3. La sous-série G/7 (Contrôle général des finances)

 

Ces archives couvrent toutes les branches de l’administration : activités économiques, impositions, travaux publics, écoles, hôpitaux, police, affaires militaires, etc.

 

G/7/1 à 531 :

- A.-M. de Boislisle, Correspondance des contrôleurs généraux des Finances avec les intendants des provinces, Paris, 1874-1897, 3 volumes imprimés pourvus de tables (Paris, inventaires G/2 à 4).

  • A. Smedley-Weil, Correspondance des intendants avec le contrôleur général des Finances, 1677 1689, Paris, 1989-1991, 3 volumes avec tables (Paris, inventaires G/22 à 24).

  • Pour la suite de la série G/7 :

Voir l’index général dactylographié par S. Clemencet et Cl. Fages ( Paris, inventaire G/14).

Cet index couvre les inventaires :

G/7/1329 à 1790, cours et forêts (Paris, inventaire G/8) ;

G/7/1630 à 1720, agriculture, industrie (Paris, inventaire G/8) ;

G/7/1721 à 1773, police, haras, épidémies, etc. (Paris, inventaire G/10) ;

G/7/1802 à 1854, étapes et vivres pour l'armée (Paris, inventaire G/13).

Pour G/7/1774 à 1788 : service de la guerre de 1699 à 1715, informations sur les passages de troupes, les fortifications, les fournitures (Paris, inventaire G/11, avec index).

» D’autres documents des XVIIe et XVIIIe siècles, provenant du Contrôle général des Finances, sont conservés au début des séries modernes F/10 (Agriculture), F/12 (Commerce et Industrie), F/14 (Travaux publics). Voir l’État des versements faits par les ministères–Série F, t. II (Pierrefitte, inventaire F/2).

Sous les cotes F/12/1300 à 1508 se trouve tout un ensemble de dossiers sur les manufactures et activités industrielles : moulins, forges, hauts-fourneaux, filatures, fabriques de toile, soieries, tanneries, papeteries, verreries, etc. D’où l’intérêt du fichier Industrie, 1669-1789, (Paris, microfiches 632-643).

 

 

4. Administrations propres à la région parisienne

 

Sous-série H/4 : Commission des péages.

Dossiers sur les péages, les bacs, moulins, pêcheries, à partir des titres produits par les propriétaires (parfois avec plans). Voir l’inventaire imprimé (Paris, inventaire H/11).

 

Sous-série Q/3 : Droits domaniaux, domaines aliénés. Voir l’article Q/3/206 (enquêtes sur les paroisses de la généralité de Paris). Classement par élection : 63 paroisses de l’élection de Paris, 10 dans celle de Pontoise, 11 dans l’élection de Joigny, 14 dans celle de Tonnerre et 33 dans celle de Sens.

 

Sous-série Z/1e : Maîtrise des Eaux et Forêts de Paris.

Voir notamment les articles Z/1e/1159 à 1168 : documents sur les rivières (pêche, batellerie, inondations, moulins, etc.).
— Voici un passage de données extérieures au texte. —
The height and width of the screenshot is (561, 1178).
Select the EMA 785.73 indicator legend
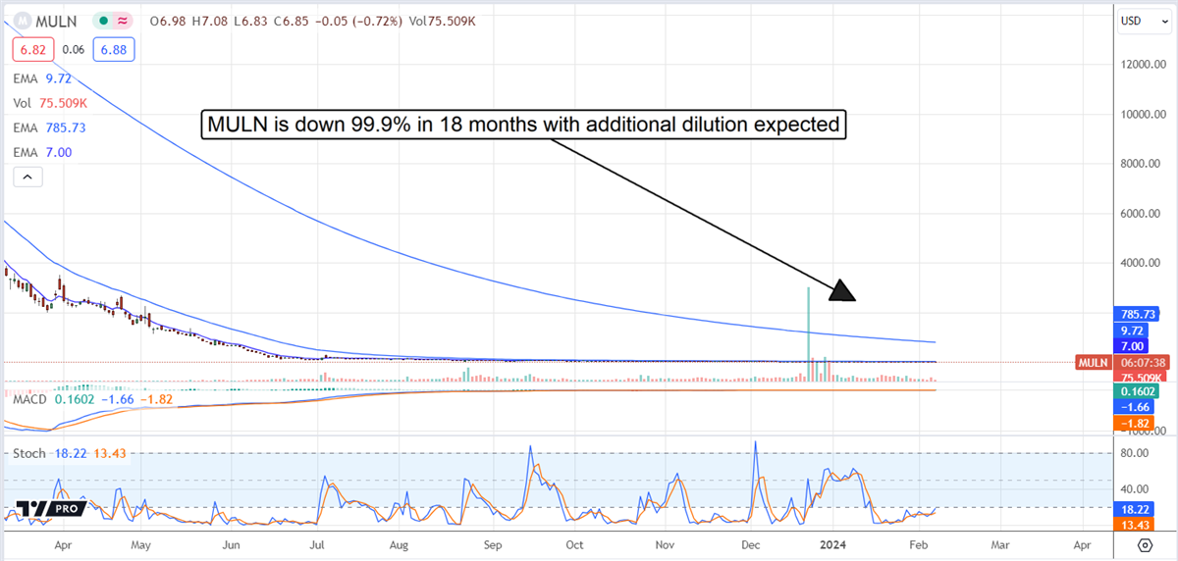(x=49, y=128)
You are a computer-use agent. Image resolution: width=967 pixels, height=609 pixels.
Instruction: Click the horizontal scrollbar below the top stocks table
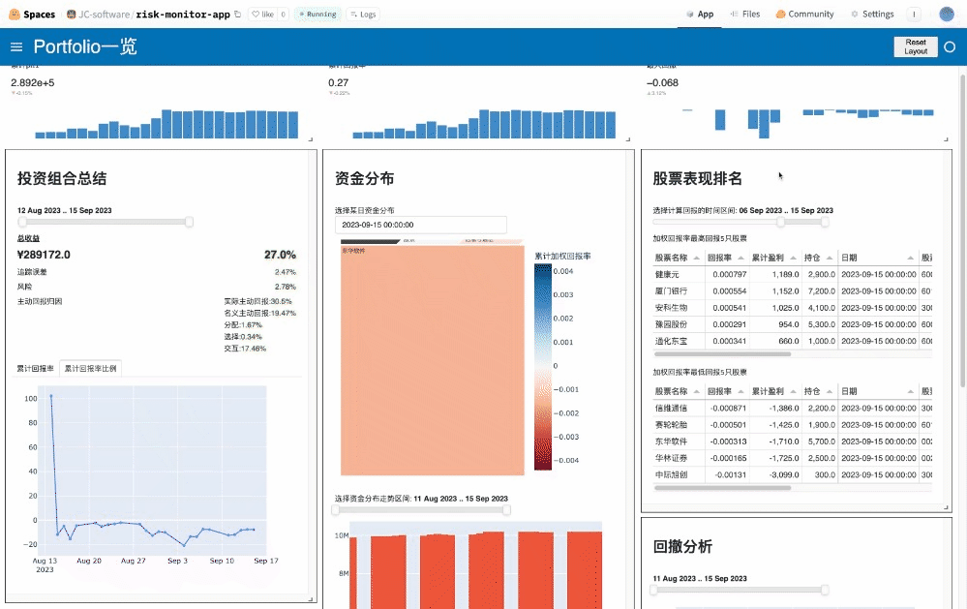point(721,353)
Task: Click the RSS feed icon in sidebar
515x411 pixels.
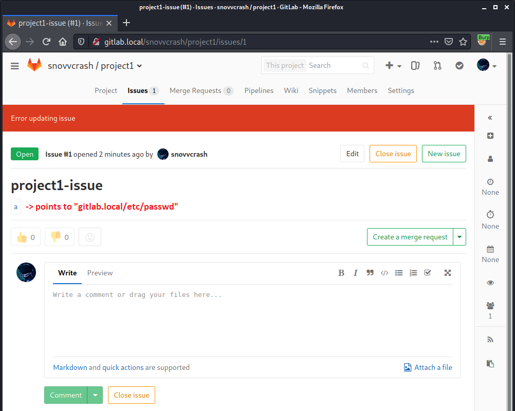Action: [x=490, y=339]
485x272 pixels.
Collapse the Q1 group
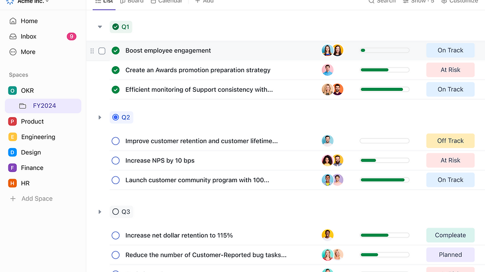tap(100, 27)
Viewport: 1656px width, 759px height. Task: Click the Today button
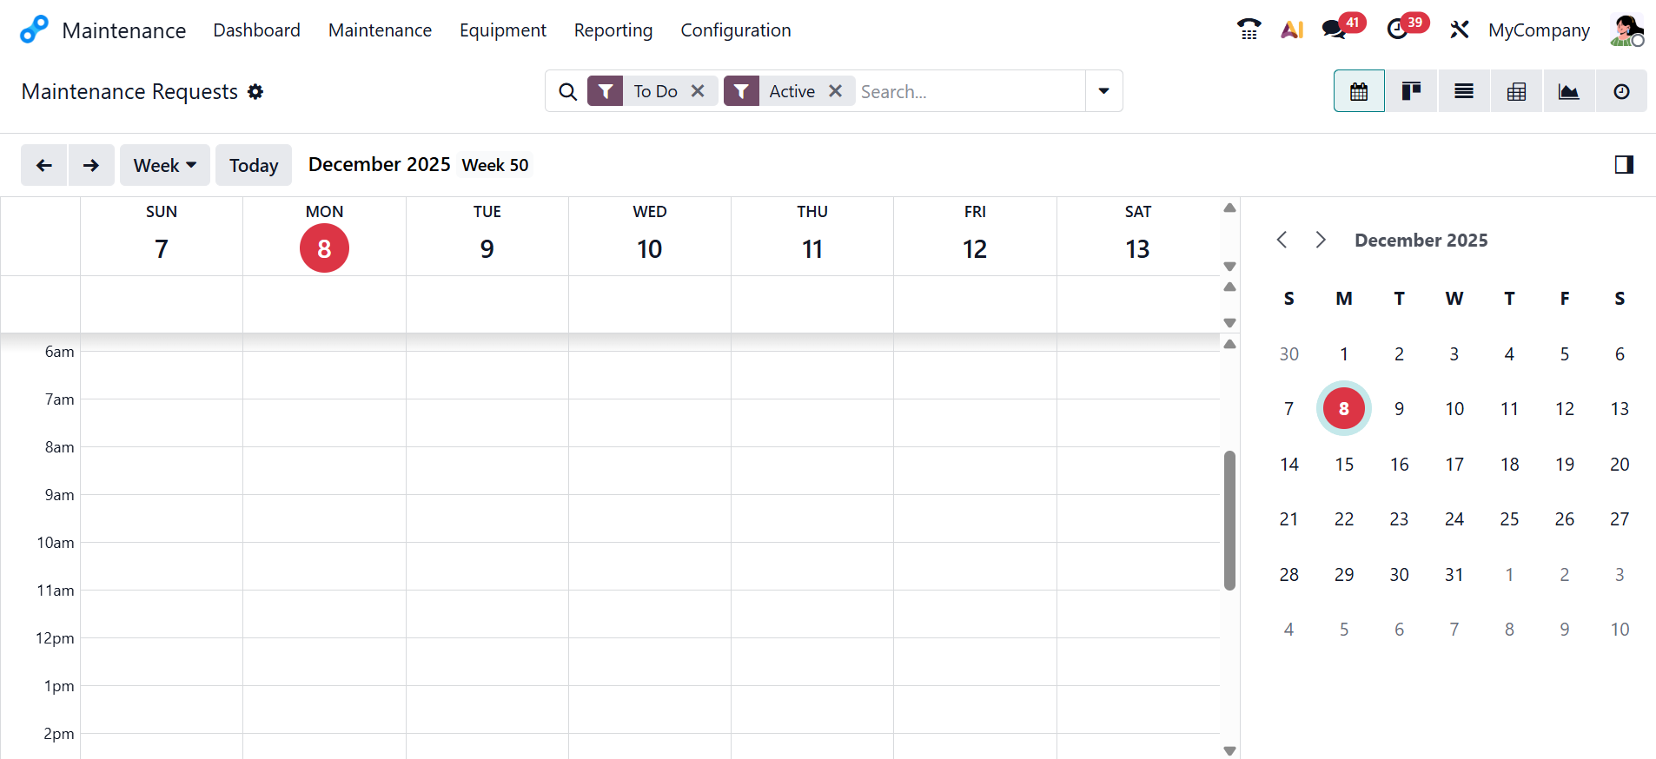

En Z/1e/277 à 304 : procès-verbaux de visites (avec plans) des bois d'abbayes, d'hôpitaux, collèges et communautés d'habitants (dans les diocèses de Paris, Reims, Chartres et Troyes). Voir le répertoire multigraphié (Paris, inventaire Z/1).

 

Sous-série Z/1f : Bureau des finances de la généralité de Paris.

Voir notamment les articles Z/1f/1048 à 1071 : documents sur la voirie, les ponts, l'écoulement des eaux.

 

Sous-série Z/1g : Élection de Paris.

Voir l’ouvrage de J. Guerout, Rôles de la taille de l'élection de Paris, 1740-1790, Paris, 1981. Inventaire des rôles pour 450 paroisses et relevé des sources complémentaires, notamment des plans cadastraux (Paris, inventaire Z/1/16).

 

Sous-série Z/1j : Greffiers des bâtiments.

Ces greffiers faisaient, à Paris et en banlieue, des visites et expertises des constructions (rares références au-delà de la proche banlieue).

Voir, pour les noms de lieux, les index alphabétiques Z/1/17, 18, 19, 21 à 26, 34 et 36 (Paris, inventaires) et le répertoire des plans conservés en Z/1j/ 1313–1314 (Paris, inventaire CP/29).

 

 

5. Questions religieuses et affaires de l’Église

 

Sous-série G/8 : Agence générale du clergé.

Documents sur la vie des paroisses, affaires temporelles et spirituelles, contestations, protestantisme.

Voir le répertoire imprimé avec index, nombreux noms de lieux mentionnés (Paris, inventaire G/15).

Pour approfondir les investigations dans cette sous-série G/8, il existe quatre tables anciennes mentionnant des milliers de noms de lieux ; une table de concordance permet de repérer la cote actuelle du document :

- la table G/8/*/2467 se rapporte aux registres G/8/*/2451 à 2465 ;

- la table G/8/*/ 2555 se rapporte aux registres G/8/*/2468 à 2554 ;

- la table G/8/*/2622 à 2626 se rapporte aux registres G/8/*/2557 à 2619 ;

- la table G/8/*/2834 se rapporte aux registres G/8/* /2781 à 2826.

 

Sous-série Z/1o : Officialité de Paris.

Voir l’article Z/1o/241 qui contient des rapports de visites faites par l'archevêque dans les églises des environs de Paris en 1629.

 

Série TT : Affaires et biens des protestants.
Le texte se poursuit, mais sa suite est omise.